SSHOC Speech-to-text Workshop - Linking Social Survey and Linguistic Infrastructures through speech interviews

Date: April 16, 2021
Place: Online
Organizer: Social Sciences & Humanities Open Cloud

Survey Infrastructures systematically interview tens of thousands of individuals across Europe each year. Respondents are selected at random from all walks of life, and the hour-long interviews provide a range of data which has value for researchers and subsequently policy makers.

While complex life histories or events may be coded into the structured taxonomies required for cutting-edge sociological research, a large proportion of the information conveyed in an interview is lost. A respondent's tone of voice, linguistic fluidity, and depth of vocabulary for example can provide insights about cognitive function, socio-economic status or verbal reasoning skills.

Making use of this lost data requires the integration of social survey and linguistic infrastructures. Such integration underpins the EOSC vision. As such, the basis for the work within SSHOC on analysing voice recorded interviews seeks to provide both a proof of concept and a framework for future research that explores this approach.

Stored data
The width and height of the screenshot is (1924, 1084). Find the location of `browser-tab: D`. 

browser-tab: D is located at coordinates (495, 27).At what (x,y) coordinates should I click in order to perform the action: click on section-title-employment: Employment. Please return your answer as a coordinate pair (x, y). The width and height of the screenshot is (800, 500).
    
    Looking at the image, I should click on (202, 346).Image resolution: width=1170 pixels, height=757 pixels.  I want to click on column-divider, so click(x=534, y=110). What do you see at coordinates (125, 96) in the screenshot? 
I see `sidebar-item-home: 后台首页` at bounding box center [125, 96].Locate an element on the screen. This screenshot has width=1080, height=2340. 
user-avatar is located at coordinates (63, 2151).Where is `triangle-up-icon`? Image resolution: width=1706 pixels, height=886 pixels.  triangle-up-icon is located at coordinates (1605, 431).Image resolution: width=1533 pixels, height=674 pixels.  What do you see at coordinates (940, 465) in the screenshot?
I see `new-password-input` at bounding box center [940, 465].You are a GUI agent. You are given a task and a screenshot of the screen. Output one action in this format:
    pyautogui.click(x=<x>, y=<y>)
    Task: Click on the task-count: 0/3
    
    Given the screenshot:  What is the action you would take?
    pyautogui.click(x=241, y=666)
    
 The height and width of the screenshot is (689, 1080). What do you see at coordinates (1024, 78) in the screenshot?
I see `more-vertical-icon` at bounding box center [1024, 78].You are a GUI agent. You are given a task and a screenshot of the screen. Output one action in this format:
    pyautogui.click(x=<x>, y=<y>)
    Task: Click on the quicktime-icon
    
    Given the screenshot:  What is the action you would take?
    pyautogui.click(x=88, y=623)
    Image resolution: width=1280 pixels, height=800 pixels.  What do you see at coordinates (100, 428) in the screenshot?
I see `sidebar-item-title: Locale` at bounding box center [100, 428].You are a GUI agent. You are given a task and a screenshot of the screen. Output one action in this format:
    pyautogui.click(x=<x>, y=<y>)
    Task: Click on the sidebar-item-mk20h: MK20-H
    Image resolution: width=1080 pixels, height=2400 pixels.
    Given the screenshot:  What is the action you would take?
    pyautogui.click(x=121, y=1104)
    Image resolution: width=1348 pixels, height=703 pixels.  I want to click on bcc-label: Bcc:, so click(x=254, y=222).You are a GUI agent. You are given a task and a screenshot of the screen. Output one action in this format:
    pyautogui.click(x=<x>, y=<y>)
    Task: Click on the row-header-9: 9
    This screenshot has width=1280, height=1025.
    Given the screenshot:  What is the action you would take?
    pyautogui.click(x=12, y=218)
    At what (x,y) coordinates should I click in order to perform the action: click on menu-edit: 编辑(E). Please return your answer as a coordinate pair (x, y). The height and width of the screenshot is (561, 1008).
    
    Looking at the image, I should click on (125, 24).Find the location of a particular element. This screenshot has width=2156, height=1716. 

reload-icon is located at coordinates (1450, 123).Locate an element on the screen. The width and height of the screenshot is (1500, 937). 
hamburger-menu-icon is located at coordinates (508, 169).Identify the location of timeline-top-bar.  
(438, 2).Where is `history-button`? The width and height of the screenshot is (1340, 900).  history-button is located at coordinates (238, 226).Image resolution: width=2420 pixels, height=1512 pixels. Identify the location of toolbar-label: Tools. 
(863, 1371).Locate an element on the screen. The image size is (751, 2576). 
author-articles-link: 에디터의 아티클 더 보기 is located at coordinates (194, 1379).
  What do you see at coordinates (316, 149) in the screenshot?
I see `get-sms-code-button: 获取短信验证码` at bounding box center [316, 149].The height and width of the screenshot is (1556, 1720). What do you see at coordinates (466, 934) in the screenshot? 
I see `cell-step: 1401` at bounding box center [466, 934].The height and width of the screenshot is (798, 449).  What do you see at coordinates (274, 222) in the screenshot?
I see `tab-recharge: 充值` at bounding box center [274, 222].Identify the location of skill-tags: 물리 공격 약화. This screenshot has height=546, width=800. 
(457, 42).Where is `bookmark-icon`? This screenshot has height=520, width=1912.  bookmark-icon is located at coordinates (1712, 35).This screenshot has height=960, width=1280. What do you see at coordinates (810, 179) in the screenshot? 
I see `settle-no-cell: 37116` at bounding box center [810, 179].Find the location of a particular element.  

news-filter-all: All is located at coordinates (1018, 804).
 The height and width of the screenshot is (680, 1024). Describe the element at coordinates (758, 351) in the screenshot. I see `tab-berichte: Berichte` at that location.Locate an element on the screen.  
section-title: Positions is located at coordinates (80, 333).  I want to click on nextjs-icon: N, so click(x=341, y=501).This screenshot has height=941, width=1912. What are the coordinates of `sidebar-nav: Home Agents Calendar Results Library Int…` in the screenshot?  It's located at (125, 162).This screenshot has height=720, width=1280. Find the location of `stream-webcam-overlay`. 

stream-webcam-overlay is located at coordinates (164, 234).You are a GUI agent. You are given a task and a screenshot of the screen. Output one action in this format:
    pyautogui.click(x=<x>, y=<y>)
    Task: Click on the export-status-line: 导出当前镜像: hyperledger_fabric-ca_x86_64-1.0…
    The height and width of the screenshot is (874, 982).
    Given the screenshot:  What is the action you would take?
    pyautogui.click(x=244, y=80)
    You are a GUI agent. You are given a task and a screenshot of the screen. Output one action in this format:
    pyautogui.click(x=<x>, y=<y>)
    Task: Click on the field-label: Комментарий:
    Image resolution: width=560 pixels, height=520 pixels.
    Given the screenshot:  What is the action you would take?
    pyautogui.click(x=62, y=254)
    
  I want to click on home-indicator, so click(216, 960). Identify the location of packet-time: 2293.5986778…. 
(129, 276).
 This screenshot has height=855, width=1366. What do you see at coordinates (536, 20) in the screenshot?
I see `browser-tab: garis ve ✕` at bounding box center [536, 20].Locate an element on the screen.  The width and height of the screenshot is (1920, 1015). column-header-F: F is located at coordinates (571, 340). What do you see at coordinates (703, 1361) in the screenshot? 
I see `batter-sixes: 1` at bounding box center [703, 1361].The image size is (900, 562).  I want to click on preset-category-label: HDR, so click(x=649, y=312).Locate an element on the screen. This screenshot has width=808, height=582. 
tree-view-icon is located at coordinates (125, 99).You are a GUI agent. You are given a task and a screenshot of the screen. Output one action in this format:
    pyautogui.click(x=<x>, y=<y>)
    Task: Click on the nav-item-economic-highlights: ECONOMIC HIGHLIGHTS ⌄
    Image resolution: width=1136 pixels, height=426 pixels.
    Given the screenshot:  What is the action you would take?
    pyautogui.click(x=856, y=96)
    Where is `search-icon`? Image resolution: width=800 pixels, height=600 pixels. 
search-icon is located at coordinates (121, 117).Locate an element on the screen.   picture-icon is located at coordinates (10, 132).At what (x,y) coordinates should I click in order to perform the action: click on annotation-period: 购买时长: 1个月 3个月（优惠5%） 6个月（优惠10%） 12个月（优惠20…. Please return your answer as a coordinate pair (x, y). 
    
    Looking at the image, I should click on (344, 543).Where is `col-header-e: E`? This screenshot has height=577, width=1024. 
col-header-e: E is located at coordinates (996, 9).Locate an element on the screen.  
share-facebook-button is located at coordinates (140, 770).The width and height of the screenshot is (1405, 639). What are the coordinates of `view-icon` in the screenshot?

▶ To-do item A:
Answer these questions using the speech-to-text workshop announcement.
(i) On what date did the workshop take place?
(ii) How are survey respondents selected?
(iii) What vision does the integration of social survey and linguistic infrastructures underpin?
▶ To-do item B:
Extend the speech-to-text workshop announcement, starting after its final sentence.

▶ Written answer A:
(i) April 16, 2021
(ii) At random from all walks of life
(iii) The EOSC vision

▶ Written answer B:
 

  • Judith Koops from the Generations and Gender Programme, will provide an overview of the project. She will focus on the advantages of collaboration between the different infrastructures and new insights generated over the course of the project.

  • Joris Mulder from the LISS panel will demonstrate the tools used for collecting audio data through existing survey software in online interviews. He will provide an evaluation of the challenges encountered in this project as well as the way these issues were solved. 

  • Henk van den Heuvel from the Speech and Tech team will then describe the tools used for analysis of Oral History data which could be adapted for analysis of survey interviews. In particular he will address the so-called Transcription Chain, which is based on automatic speech-to-text conversion. The resulting text can, after manual correction, be processed by NLP tools to obtain more insights into its linguistic structure, or for topic detection or text summarisation, amongst others.

  • Giovanni Borghesan from the European Values Study will lead the interactive session where participants will discuss potential applications for the tools, the use of the data for new avenues of scientific research, as well as ways to improve the collection, processing and archiving of audio data.


    Register here!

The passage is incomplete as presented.